Ce matin, j’ai beaucoup souffert de l’absence de mon cher Jésus. Néanmoins, Il allait me récompenser de ma peine
- en répondant à un désir de connaître une certaine chose qui m’habitait depuis longtemps.
Voici : Je l’appelais par des prières, des larmes et des chants (qui sait, peut-être qu’Il serait touché par ma voix et qu’Il se laisserait trouver), mais tout cela en vain. J’ai répété mes pleurs. J’ai demandé à beaucoup où je pourrais Le trouver. Finalement, au moment
- où je ne pouvais plus continuer et
- où J’ai senti mon cœur éclater, je L’ai trouvé. Mais je L’ai vu de dos.
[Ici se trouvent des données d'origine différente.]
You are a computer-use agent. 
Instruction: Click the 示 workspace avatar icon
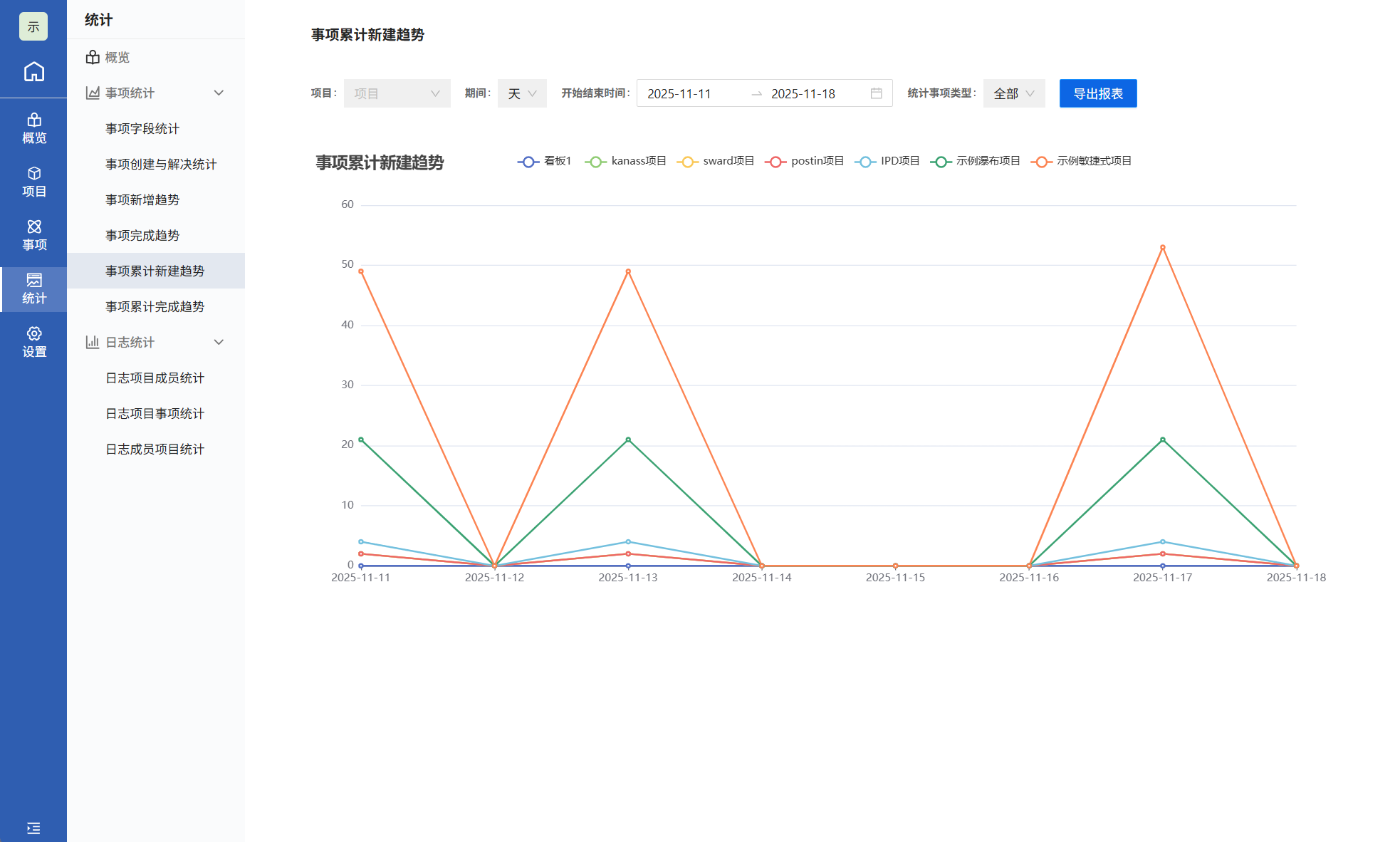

À ce moment, je me suis souvenu d’une résistance que je Lui avais faite (que je dirai dans le livre du confesseur) et je Lui en ai demandé pardon. Il me sembla ensuite que nous étions en bons termes. Il me demanda ce que je voulais et je Lui dis :
« Aie la gentillesse de m’indiquer ce que je dois faire
- quand je me trouve avec très peu de souffrance ou
- quand Tu ne viens pas et que, si Tu viens, Tu le fais comme une ombre. Alors, ne Te voyant pas, je ne quitte pas mes sens.
Dans cet état, je trouve
- que je fais les choses par moi-même et
- qu’il n’est pas nécessaire d’attendre la venue du confesseur pour sortir de mon
état.
Jésus répondit :
- Que tu souffres ou que tu ne souffres pas,
- que Je vienne ou que Je ne vienne pas, ton état est toujours celui de victime,
- conformément à ma Volonté et à la tienne.
Je ne juge pas
- suivant ce qui est fait,
- mais suivant la volonté avec laquelle la personne agit.
Mon Seigneur, Lui dis-je, ce que Tu dis est bien. Mais je me sens inutile et je trouve que beaucoup de temps est perdu. Je me sens concernée par ce que Tu dis et, en même temps, j’ai un peu peur. Je ne suis pas sûre que de faire venir le confesseur soit selon ta Volonté. -
Penses-tu, poursuivit Jésus, que de faire venir le confesseur soit un péché ?» -Non, mais je crains que ce ne soit pas ta Volonté.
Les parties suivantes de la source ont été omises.